「ひな」

 雛人形や雛祭りの華やかさから、若い頃「鄙(ひな)」というのは都会のことだと思い込んでいた時期があります。したがって「鄙にも稀な美人」は「都会にもめったにいないような美人」ということで、筋が通っていたのです。

 ところが、「鄙」が都会だとすると「鄙びた温泉」といった言葉が分からなくなります。「都会じみた温泉」では風情も何もあったものではありません。ここはどうしても「田舎じみた」「地味で風情のある」といった感じですから「鄙」は都会ではありえないのです。そこで改めて辞書で調べるとただ一言。「鄙=田舎のこと」とあるではありませんか。

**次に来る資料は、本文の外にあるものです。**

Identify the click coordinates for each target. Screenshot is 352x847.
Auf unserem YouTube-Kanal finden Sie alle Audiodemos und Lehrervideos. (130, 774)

 そうなると今度は「鄙にも稀な美人」の方が分からなくなります。「田舎にも稀な美人」では意味が通りません(「田舎にも、稀な美人がいたよ」の略か?)。ここはやはり「鄙には稀な美人」でなければならないはずです。

 ちなみにグーグルで検索してみると「鄙には稀な」が34400件、「鄙にも稀な」は31100件で、「には」の方がやや優勢のようです。しかし正反対の言葉が拮抗しているというのも、不思議といえば不思議ですね。

 ところで「鄙」について調べようと思ったのは、だいぶ昔に見たテレビの中で、一人の老人が「いいねえ、こういう『しなびた温泉』もォ」というのを耳にしたからです。

「しなびた温泉」たしかに感じは分かりますが、温泉なのに潤いというものがまったくありません。